Applicable Translations Español فارسی Français Indonesia پښتو Русский 中文 English عربي

91

El-Hayiy -Celle Celâluhu-

Ağaçsız, geniş düz bir alanda örtüsüz olarak yıkanan bir adam gören Nebi -sallallahu aleyhi ve sellem- adamın bu yaptığını çok nahoş buldu. Minbere çıkıp Allah'a hamt ve senada bulunduktan sonra şöyle dedi: «Allah Teâlâ son derece hayâlıdır, örtücüdür. Hayâlı ve örtülü olanları sever. Sizden biriniz yıkandığı zaman örtünsün.» [Sahih bir hadistir. Ebû Dâvûd rivayet etmiştir]،

Rabbimiz -Subhânehû ve Teâlâ- Hayiy'dir. Kemaline, büyüklüğüne ve yüceliğine yaraşır bir şekilde, noksansız bir hayâ ile sıfatlanmıştır. O'nun hayâsı, değişim ve kırılganlık manasına gelen yaratılmışların hayâsına benzemez.

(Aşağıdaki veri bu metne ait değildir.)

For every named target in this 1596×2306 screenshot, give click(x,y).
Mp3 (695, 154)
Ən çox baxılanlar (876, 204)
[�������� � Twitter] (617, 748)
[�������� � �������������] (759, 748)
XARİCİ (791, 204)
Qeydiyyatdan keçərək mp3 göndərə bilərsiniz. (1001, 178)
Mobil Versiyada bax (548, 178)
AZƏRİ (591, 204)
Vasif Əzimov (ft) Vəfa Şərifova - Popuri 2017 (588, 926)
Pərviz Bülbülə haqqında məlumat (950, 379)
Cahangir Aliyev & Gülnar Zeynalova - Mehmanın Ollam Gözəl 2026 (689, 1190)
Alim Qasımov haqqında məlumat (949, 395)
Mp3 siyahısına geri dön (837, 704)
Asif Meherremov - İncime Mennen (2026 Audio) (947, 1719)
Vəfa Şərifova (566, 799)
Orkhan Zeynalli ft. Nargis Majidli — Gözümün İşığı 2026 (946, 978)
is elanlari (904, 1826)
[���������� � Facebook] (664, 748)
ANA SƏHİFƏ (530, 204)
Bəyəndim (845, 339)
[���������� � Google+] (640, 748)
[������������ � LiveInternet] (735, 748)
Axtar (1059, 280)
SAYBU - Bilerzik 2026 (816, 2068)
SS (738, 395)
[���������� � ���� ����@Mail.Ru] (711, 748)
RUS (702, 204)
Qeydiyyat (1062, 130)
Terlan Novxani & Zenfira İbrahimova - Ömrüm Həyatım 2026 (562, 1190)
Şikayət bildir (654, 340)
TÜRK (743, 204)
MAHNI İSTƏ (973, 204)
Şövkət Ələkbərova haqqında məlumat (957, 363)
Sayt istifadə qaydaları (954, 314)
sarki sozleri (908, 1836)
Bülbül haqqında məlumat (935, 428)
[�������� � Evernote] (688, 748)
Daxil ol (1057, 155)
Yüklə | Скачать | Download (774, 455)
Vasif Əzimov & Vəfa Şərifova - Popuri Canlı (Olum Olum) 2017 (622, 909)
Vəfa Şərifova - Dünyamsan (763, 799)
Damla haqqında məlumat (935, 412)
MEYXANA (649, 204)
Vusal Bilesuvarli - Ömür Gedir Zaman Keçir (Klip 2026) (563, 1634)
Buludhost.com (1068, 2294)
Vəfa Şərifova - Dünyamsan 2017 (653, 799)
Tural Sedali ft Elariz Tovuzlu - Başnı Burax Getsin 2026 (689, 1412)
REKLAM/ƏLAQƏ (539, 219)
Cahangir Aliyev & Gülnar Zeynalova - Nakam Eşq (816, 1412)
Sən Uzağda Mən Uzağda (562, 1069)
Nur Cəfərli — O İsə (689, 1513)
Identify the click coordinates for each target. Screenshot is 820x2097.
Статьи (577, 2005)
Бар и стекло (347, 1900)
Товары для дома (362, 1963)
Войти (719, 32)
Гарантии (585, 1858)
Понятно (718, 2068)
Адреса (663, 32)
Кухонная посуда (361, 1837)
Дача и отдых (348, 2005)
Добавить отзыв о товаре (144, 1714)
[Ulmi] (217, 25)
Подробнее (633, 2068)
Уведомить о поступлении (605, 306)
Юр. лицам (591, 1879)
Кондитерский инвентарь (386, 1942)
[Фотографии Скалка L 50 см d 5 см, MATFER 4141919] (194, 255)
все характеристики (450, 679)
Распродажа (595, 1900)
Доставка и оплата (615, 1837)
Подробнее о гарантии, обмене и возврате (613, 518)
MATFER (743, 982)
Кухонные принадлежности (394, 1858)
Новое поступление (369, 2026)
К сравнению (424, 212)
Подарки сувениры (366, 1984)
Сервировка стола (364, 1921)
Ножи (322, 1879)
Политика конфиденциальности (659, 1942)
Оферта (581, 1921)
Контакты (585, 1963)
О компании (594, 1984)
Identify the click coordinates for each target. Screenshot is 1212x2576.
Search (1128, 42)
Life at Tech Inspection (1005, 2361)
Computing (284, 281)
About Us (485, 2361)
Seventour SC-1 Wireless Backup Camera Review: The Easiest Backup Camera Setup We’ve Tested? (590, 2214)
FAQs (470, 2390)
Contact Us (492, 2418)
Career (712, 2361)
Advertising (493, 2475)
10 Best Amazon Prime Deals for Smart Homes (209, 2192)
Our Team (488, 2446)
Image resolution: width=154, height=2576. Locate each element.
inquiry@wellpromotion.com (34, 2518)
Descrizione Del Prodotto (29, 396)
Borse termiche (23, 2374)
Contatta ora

Yüce Rabbimizin hayâsı akılların idrak edemediği, akılların keyfiyetini bilemediği başka çeşit bir hayâdır. Şüphesiz o, cömertliği, iyiliği, bol bol vermeyi ve yüceliği içeren bir hayâdır.

Rahmetinin bolluğuna, keremine, cömertliğinin kemaline, affının ve şefkatinin büyüklüğüne uygun olmayanı terk etmesi manasına gelen hayâsı, Allah -Subhânehû ve Teâlâ-'nın yüceliğindendir. Bunun bir örneği de dua etmek için ellerini kaldıran kuluna icabet etmeyerek onu geri çevirmekten hayâ etmesidir.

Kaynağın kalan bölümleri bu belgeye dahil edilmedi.